Many publishers get caught up in delivering a hi-spec app which takes them a long time (and delivers late), costs them a fortune (and overruns budget) and is superseded almost as it launches (and would make them look silly if anyone looked at it).

I am reminded of a presentation by a TechCity entrepreneur who attributed the success of his business to their company mascot, the ‘Ship It Squirrel’. A small, playful animal who sat on desktops urging programmers to ship code onto the website every day, even if it wasn’t perfect. Only then, he argued, would he achieve the product innovation progress he needed.

The Ship It Squirrel needs to visit some publishers and remind them to launch things quickly. Get something out there now, for not too much money, and use customer reaction to improve it. Isn’t that what we started doing with Lloyd’s List on the wall at Mrs Miggins olde tea shoppe?

Now what?

Two years ago, no-one had an app, now there’s approaching a million. So what’s next? What’s the next tech trend?

I saw a piece recently about ‘gladvertising’ – technology which targets ads based on the user’s demographics, or mood. Another classic sci-fi movie, Minority Report, has something like this in it. Imagine an outdoor poster in a shopping centre which sensed you were a 40-something male with two boys aged 7 and 10 and threw up an ad for the latest Fifa Wii game? Or a mobile text messaging service that sensed that two thirty-something women had been shopping for an hour already and would probably need a sit down and a piece of cake about now?

Can B2B magazines do this? Of course. Well, of course, if they are capturing data. Do you know who your readers are, what they read and when, and why? Do you know what’s going on in their businesses – are they winning or losing share? Can you surmise what they might be doing from their activity, behaviour, or what you know about them already? If you can, good on you. When the Gladvertising app turns up, you’re away.

If you can’t though, it may be time to realise that in fact the most important asset of a publisher is their understanding of their readers – their database. If independent journalists, bloggers and clients increasingly own the creation of content, then publishers need to be the best way of putting it in front of the right person at the right time. Data will be everything.

Management

There is huge change in publishing organisation just now. Emap, RBI and bits of UBM are, in practice, for sale. If you wanted to go out and buy a magazine – now’s the time. However, there’s little in the way of finance out there, which is something of a problem. Maybe we could take a leaf out of Brentford FC’s book, and raise money from the supporters (readers) to buy a magazine they believe in from a publisher they have lost trust in? It’s a thought.

Whatever happens, a changing of the guard is in process in B2B publishing. If you want to be part of the new guard, then a change of attitude will probably be necessary.

Predictions

Nostradamus is living proof that most predictions will come true if you wait long enough.
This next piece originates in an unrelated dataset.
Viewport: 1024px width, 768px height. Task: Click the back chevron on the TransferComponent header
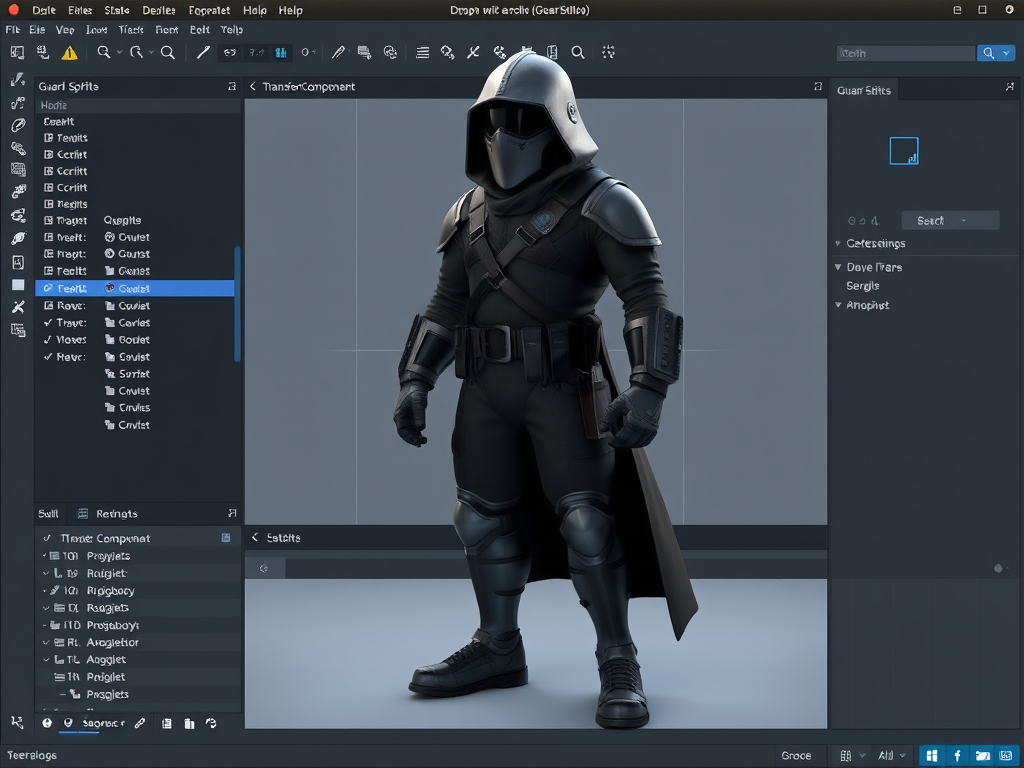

Well, not technically living, but hopefully you get the point. Many of these predictions are just images of the recent past recycled. However, that makes them no less likely to come about. Just because you can’t buy a hover car yet doesn’t mean Bladerunner’s other forecasts are any the less likely.
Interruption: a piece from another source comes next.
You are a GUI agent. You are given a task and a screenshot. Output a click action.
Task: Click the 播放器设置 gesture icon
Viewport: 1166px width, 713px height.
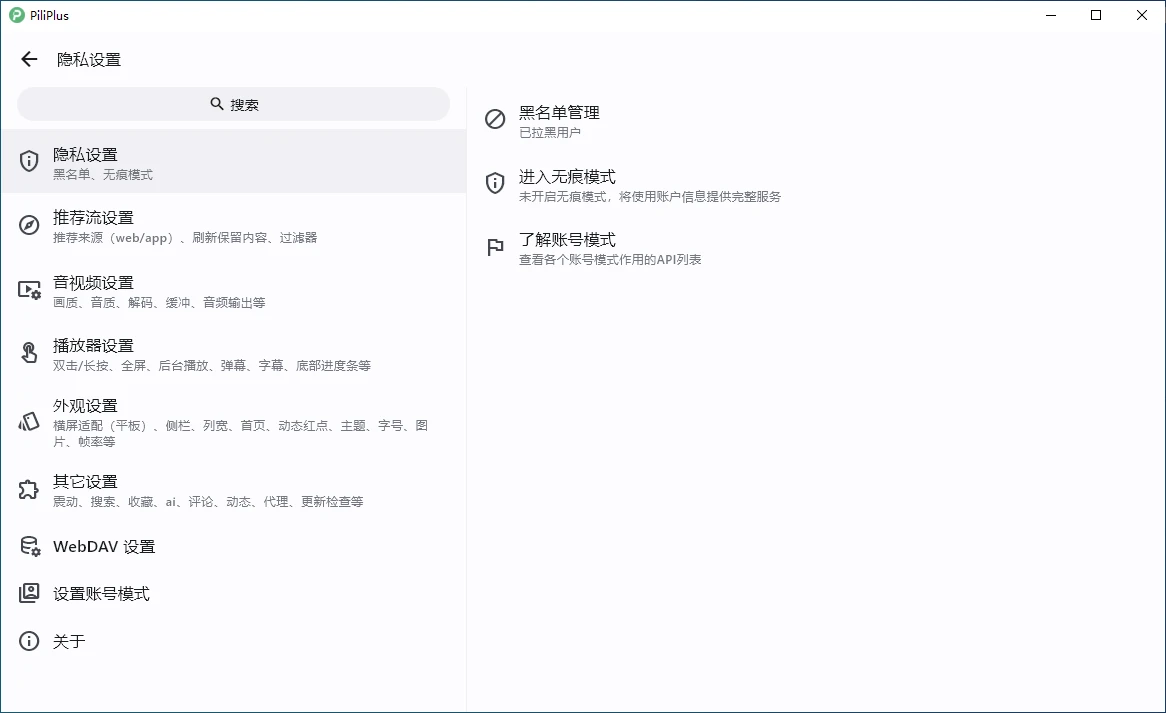(28, 354)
The secret with apparently far-fetched scenarios is to think what you wish you might have done if you’d known they were going to happen. Usually you’ll find something that is common to half a dozen of them, and actually looks a sensible move.

Whatever, ignoring the future and hoping it doesn’t happen is unlikely to be a successful strategy. If you take that road, in the words of Roy, the strongest android in Bladerunner, you’ll be lost, like tears in rain.